How does the document dashboard replace the “frankenmonster” email + Google Doc workflow?

Documents in Notion carry explicit expectations (e.g., “review this document by March 3rd”) and a “reviewed by” field. Stakeholders are listed via properties, and rules filter documents so only those needing review within a defined window appear in a person’s document inbox. When someone completes the review, they update the “reviewed by” field, which clears the item from their inbox—so review status is tracked in one system rather than through scattered comments and threads.

What makes Marie Poulin’s system feel ADHD-friendly, beyond just using dashboards?

Her approach combines time-horizon planning with energy-based theming. She uses “horizon” pages so she doesn’t need to see everything at the daily level, which helps with time blindness.
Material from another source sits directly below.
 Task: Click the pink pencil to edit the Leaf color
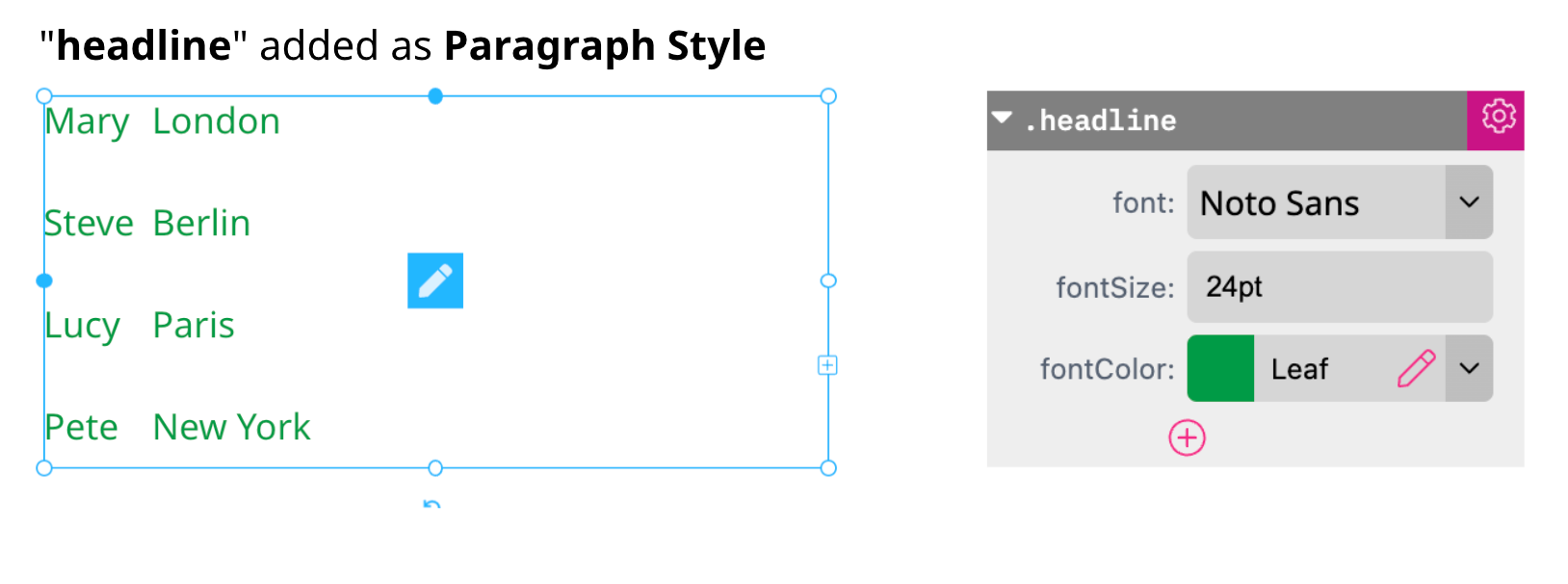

She also pre-decides which activities belong to which days of the week, then uses color and icons to prime focus (e.g., speech icons for events, green checkboxes for deep work, orange for administrative work). Her daily journal is structured and always visible, acting as an emotional regulation tool and a momentum builder rather than an open-ended notebook.
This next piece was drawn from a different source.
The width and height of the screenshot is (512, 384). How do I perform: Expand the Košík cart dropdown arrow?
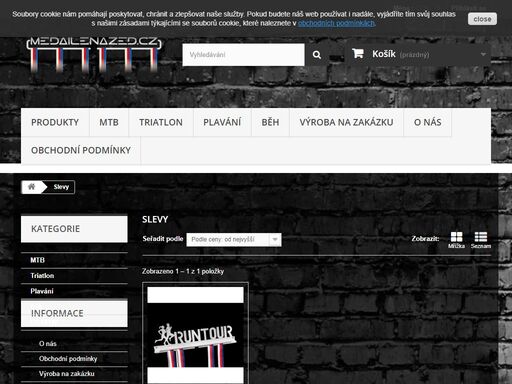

How does the daily journal connect to behavior change in her system?

Her journal entry includes an intention, feelings, and a single “win the day” task. It also links to a practices database where each practice has a value/score. As she marks which practices she completed, a daily score fills in; the system targets a high score (aiming for 100) and provides supportive messaging when the score is low (e.g., “are you okay” style encouragement). This turns reflection into a feedback loop that nudges her toward deep work and other chosen priorities.

Review Questions

  1. What specific design choices help Rad Reads avoid both notification overload and bottomless email threads, and how do those choices show up in dashboards?
  2. How does the “10k work framework” influence what appears in Rad Reads’ task views, and what metadata makes those views actionable?
  3. In Marie Poulin’s system, how do horizon planning and day-of-week theming work together to reduce time blindness and improve follow-through?

Key Points

  1. 1

    Centralize tasks, documents, and internal communication in Notion to reduce tool-hopping and context switching.

  2. 2

    Use dashboard-first workflows with personalized task and document inboxes so due items and review requests surface automatically.

  3. 3

    Build a prioritization framework (like the 10k work framework) and convert it into filtered views that match how work is executed across the day.

  4. 4

    Link tasks and documents to a shared project layer (“foundation”) so expectations and progress live in one place without duplicating work across tools.

  5. 5

    Replace scattered review workflows with document properties like explicit due expectations and “reviewed by” fields, supported by rules and nested filters.

  6. 6

    Design personal systems around how attention and energy actually work—using horizon planning, theming by day-of-week, and cueing via color/icons.

  7. 7

    Start with fewer database properties and add only what your team or brain consistently needs; then audit and refine over time.

Highlights

Rad Reads runs internal work with Notion as the single system—internal email is avoided and Slack is barely checked—so assignments and reviews land in dashboards instead of inboxes.
The “10k work framework” is turned into practical views like “10k group,” “do soon,” and “overdue,” using nested filters on due dates and completion status.
Document reviews are managed through properties and rules: “reviewed by” updates clear items from a person’s document inbox.
Marie Poulin’s ADHD-first design uses horizon-based planning and day-of-week theming, reinforced by color/icons and a structured daily journal that scores practices.
Both systems emphasize architecture: clear hierarchy, linked databases, and navigation that brings information to the user rather than making them search.